The fact that MapSoapFallback is before UseSoapEndpoint means that the fallback middleware is executed before the SOAP endpoint. This allows the fallback middleware to inspect the incoming SOAPAction and decide whether to forward the request to legacy or not.

That logic is implemented in NewService/SoapProxy.cs. It

  • checks which actions are implemented in the new service,
  • inspects the incoming SOAPAction header, to either forward the request to legacy or handle it locally.
  • To forward, it uses the “ServiceClient” HttpClient.

The check on implementation is done by reflection on the IService contract. Any method marked with [OperationContract] is considered migrated. This use of reflection prevents you from having to maintain a list of migrated operations.

⚠️ Note that the CallFallbackSoapService() in NewService/SoapProxy.cs is a naive implementation that might need further hardening for production use! ⚠️

2. Observability with OpenTelemetry

In NewService/OpenTelemetry.cs there is a straightforward OpenTelemetry configuration. This enables you to see any incoming and outgoing HTTP requests.

Additionally, in NewService/Program.cs there is a AddSoapActionTag() call that adds a tag to all incoming requests. This allows you to see which SOAP action a certain HTTP call is about.

See it in action

Pre-requisites

  • .NET 9 SDK
  • Docker runtime or .NET Framework 4.8 runtime

Start the app

  • From the solution root, run the Aspire host:
    • Rider/Visual Studio: set startup to AppHost and Run
    • CLI: dotnet run --project AppHost/AppHost.csproj
  • Wait until both resources are healthy:
    • WireMock: http://localhost:5001
    • New service: https://localhost:7057.
  • Optional: open the Aspire dashboard and click the legacy-service-mock links:
    • Requests → see proxied SOAP calls arrive at legacy
    • Mappings → inspect or tweak WireMock mappings

When on Windows you can also decide to run the example lecagy application in .NET Framework 4.8 from /LegacyService/LegacyService.csproj. Then in AppHost/Apphost.cs comment the two marked lines. Running the example in this mode does not require Docker.

Make a few SOAP calls

There’s a ready-to-run HTTP scratch file: AppHost/EndpointTesting.http. Adjust the @host variable to match your new-service URL if it’s not https://localhost:7057.
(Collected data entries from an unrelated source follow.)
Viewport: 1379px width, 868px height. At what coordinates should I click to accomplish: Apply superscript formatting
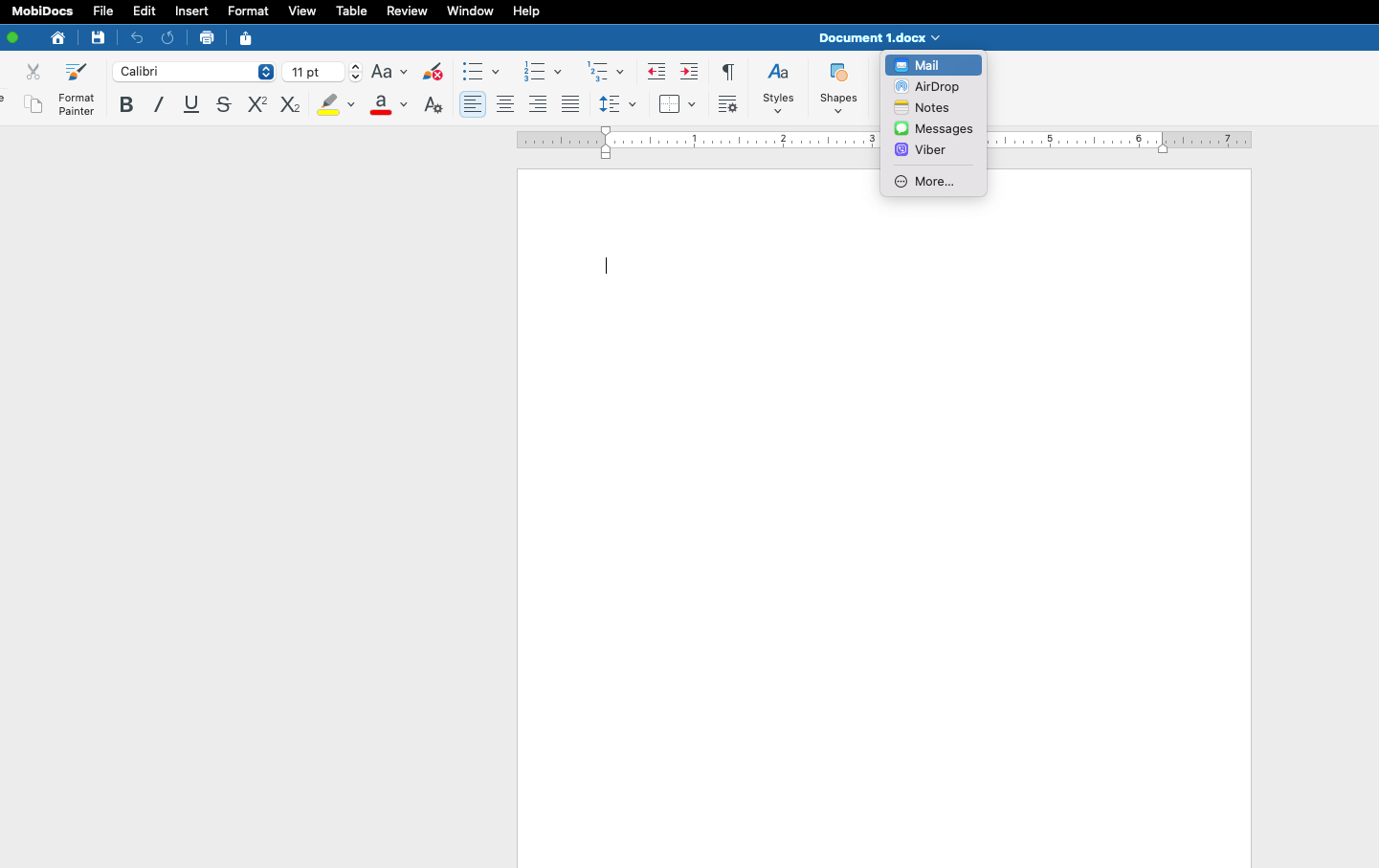[256, 104]
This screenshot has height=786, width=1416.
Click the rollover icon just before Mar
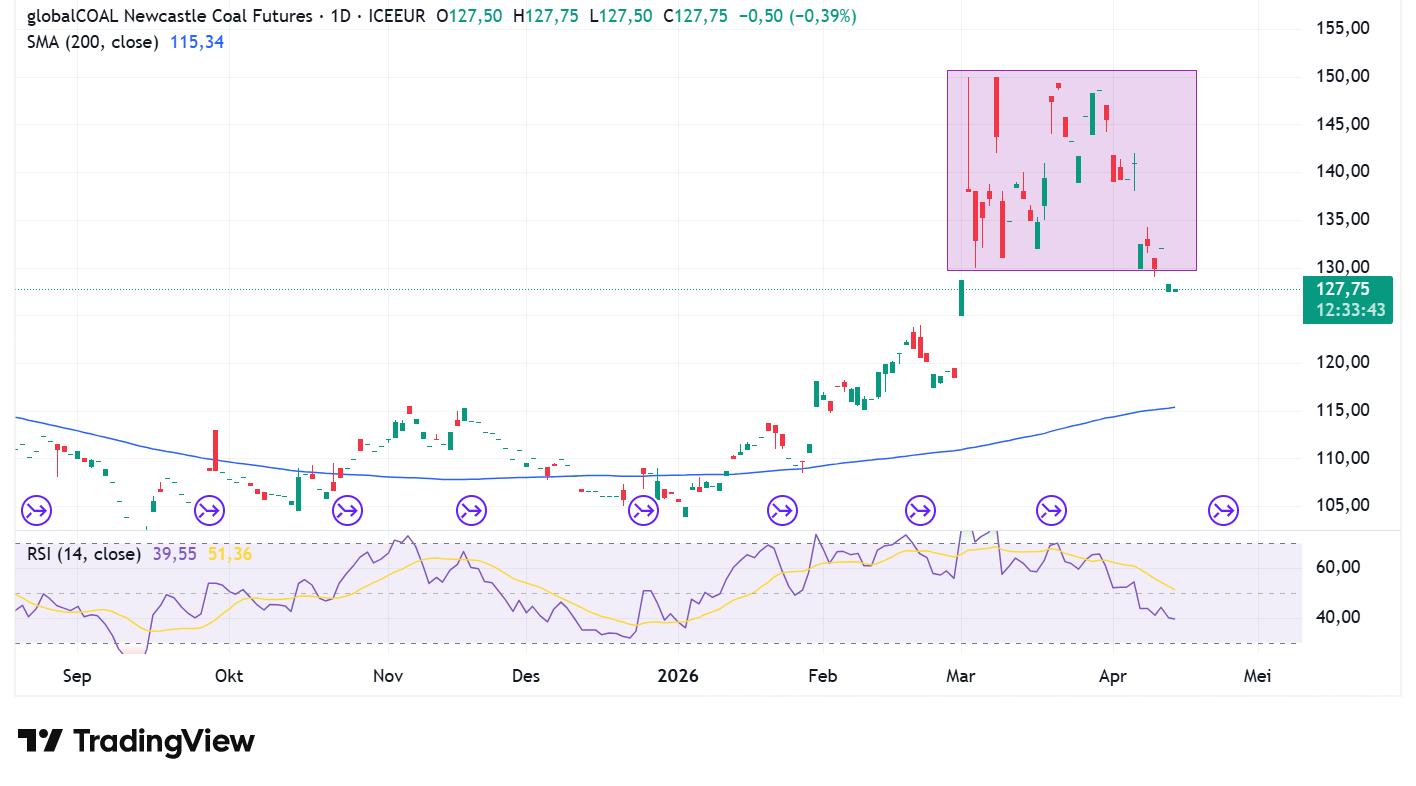[920, 512]
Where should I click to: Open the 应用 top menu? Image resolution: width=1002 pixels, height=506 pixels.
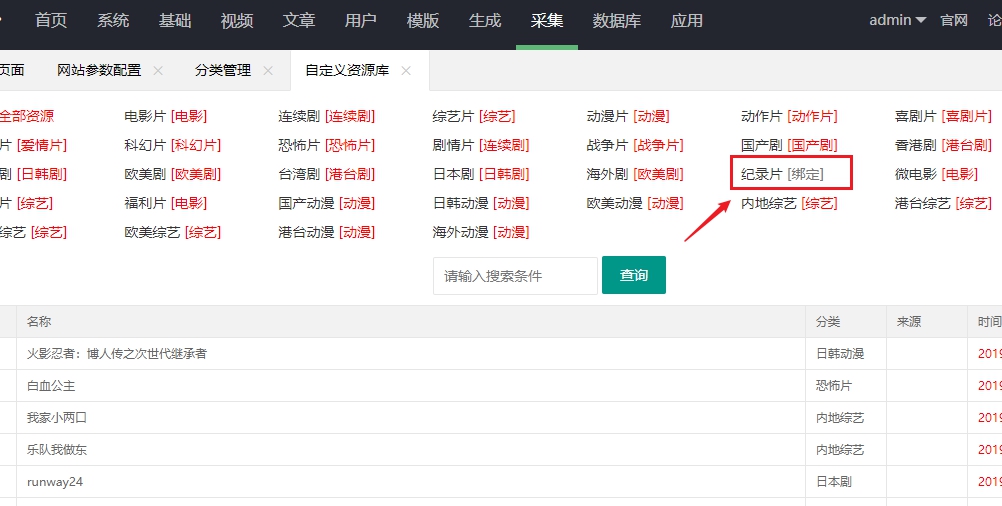click(x=686, y=21)
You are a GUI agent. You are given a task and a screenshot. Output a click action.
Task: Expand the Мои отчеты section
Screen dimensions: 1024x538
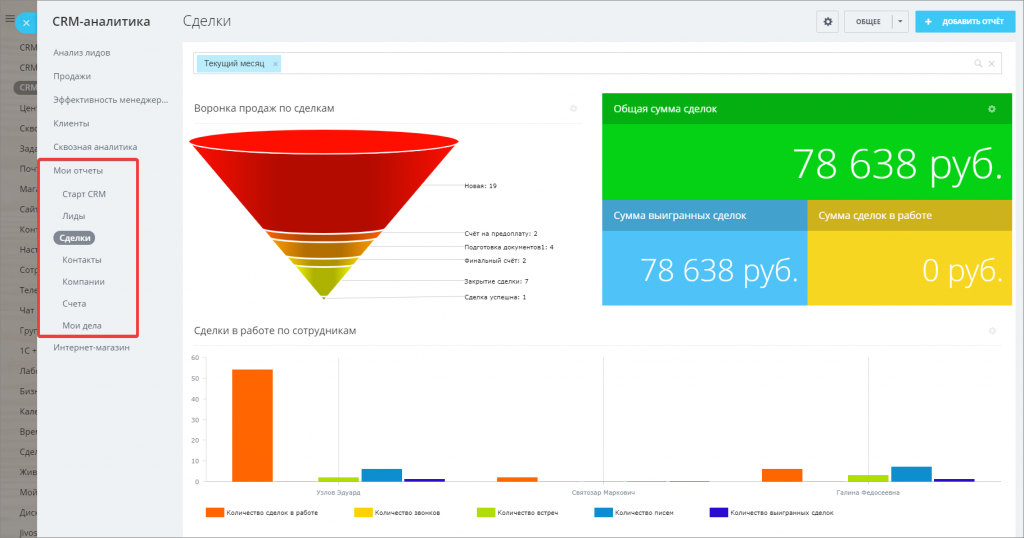(78, 170)
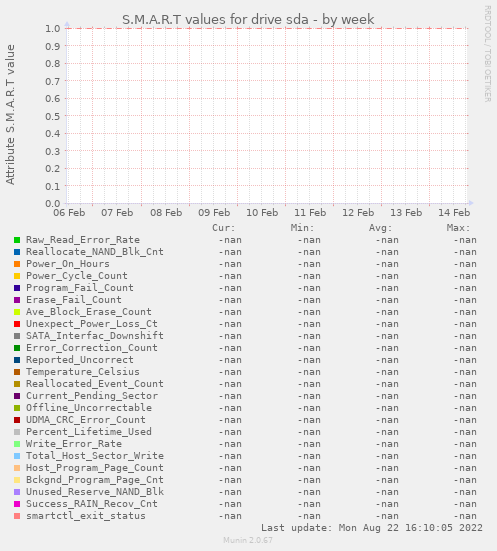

1) Migrated operation: Greet (handled by the new .NET service)

POST /Service.svc
Content-Type: text/xml; charset=UTF-8
SOAPAction: http://netwatwezoeken.nl/IService/Greet

<s:Envelope xmlns:s="http://schemas.xmlsoap.org/soap/envelope/">
  <s:Body>
    <Greet xmlns="http://netwatwezoeken.nl">
      <input>
        <FirstName>Jos</FirstName>
        <LastName>Hendriks</LastName>
      </input>
    </Greet>
  </s:Body>
</s:Envelope>

Run it and expect a friendly response from the modern service (Hello Jos, this is modern .NET). In the Aspire Traces you should see a single span for the SOAP call: Soap call in Aspire

Notice that the soap action is visible in the trace.

2) Legacy operation: Add (forwarded to WireMock)

POST /Service.svc
Content-Type: text/xml; charset=UTF-8
SOAPAction: http://netwatwezoeken.nl/IService/Add

<s:Envelope xmlns:s="http://schemas.xmlsoap.org/soap/envelope/">
  <s:Body>
    <Add xmlns="http://netwatwezoeken.nl">
      <a>1</a>
      <b>3</b>
    </Add>
  </s:Body>
</s:Envelope>

Run it and expect a valid SOAP response coming from the legacy mock. In the Aspire Traces you should see a trace with two spans for the SOAP call: Soap call in Aspire

Notice that the .NET service has delegated the call to the legacy service.

Summary

You can migrate SOAP safely to modern .NET. One operation at a time while clients keep calling the same endpoint. The modern service serves calls to new operations; legacy still serves all others. No coordination needed with consumers. Thanks to SoapCore implementation of SOAP in modern .NET, this is a breeze. And with OpenTelemetry, you can see the SOAP calls and measure the impact of the migration.

This is the essence of the Strangler Fig pattern: the new tree grows around the old one, taking over function by function until the legacy can be retired.

Notes

  • NewService/SoapProxy.cs is not production hardened. Make adjustments accordingly before using this in production.
  • Some clients send quoted actions or use SOAP 1.2 action parameter. The sample focuses on SOAP 1.1 SOAPAction; extend the detector if you need both.